Metabolic measurement
The Seahorse XFe96 extracellular flux analyzer, manufactured by Agilent Technologies, played a pivotal role in our metabolic analysis. To assess cellular metabolic activities, the extracellular acidification rate (ECAR) and oxygen consumption rate (OCR) of each well were determined. This involved the precise utilization of designated concentrations of injected compounds for the XF glycolysis stress or XF cell Mito tests. The compounds employed in these tests encompassed 10 mM glucose (Sigma-Aldrich, USA, Catalog Number: 50-99-7), 2 µM oligomycin (Sigma-Aldrich, USA, Catalog Number: 1404-19-9), 50 mM 2-deoxy-D-glucose (2-DG) (Sigma-Aldrich, USA, Catalog Number: 154-17-6), 1 µM carbonyl cyanide 4-(trifluoromethoxy)phenylhydrazone (FCCP) (Sigma-Aldrich, USA, Catalog Number: 370-86-5), and 0.5 µM rotenone (Sigma-Aldrich, USA, Catalog Number: 83-79-4). Subtitle: Utilization of XF Sugar Fermentation Stress or XF Cell Mito Detection Test Kit For the seamless execution of these metabolic analyses, we acquired the XF sugar fermentation stress or XF cell Mito detection test kit from Agilent Technologies (USA) (Wu et al. 2022b).

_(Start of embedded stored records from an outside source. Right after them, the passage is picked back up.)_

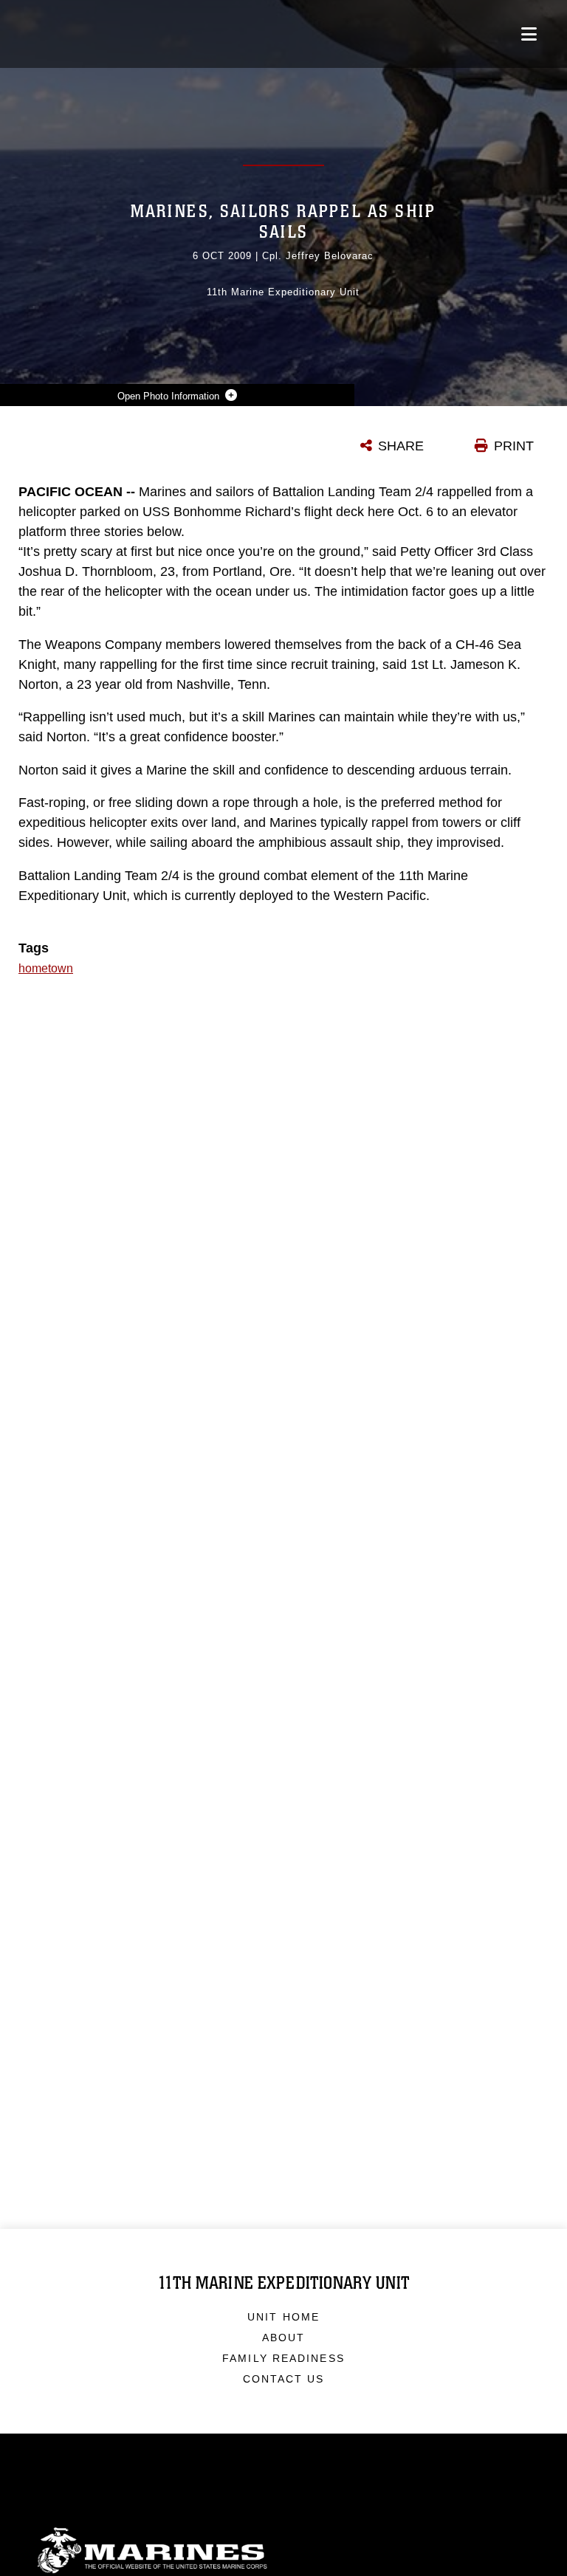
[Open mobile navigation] (529, 34)
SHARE (401, 446)
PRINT (514, 446)
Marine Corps (283, 2551)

Multicellular spheroid (MCS) formation and 3D co-culture with CD8+ T cells
Cancer cells/spheroids (1000 cells) were seeded into 35 or 81 wells of agarose tube sets (Sigma-Aldrich, USA, Catalog Number: A6013). These agarose tube sets had been generated using the 3D Petri dishes, a spheroid formation device developed by Microtissues® Inc. (RI, USA). Following cell seeding, either 1 mL of cell culture medium (for 35-well plates) or 2 mL (for 81-well plates) was added. The cultures were incubated at 37 °C with 5% CO2 to facilitate the formation of tumor spheres. On the second day of the experiment, the cancer spheroids were co-cultured with CD8+ T cells previously labeled with Carboxyfluorescein succinimidyl ester (CFSE) (Sigma-Aldrich, USA). The co-culture was maintained in RPMI medium (Sigma-Aldrich, USA, Catalog Number: R4130) supplemented with 10% FBS and 100 units/mL penicillin/streptomycin. After a 24-hour incubation at 37 °C, the spheres were washed and fixed using a 4% paraformaldehyde solution. Subsequently, the ZEN 710 confocal microscope (ZEISS, Germany) was employed for imaging. Images were captured at the intermediate height of the microsphere, and surface maps were generated using ImageJ software.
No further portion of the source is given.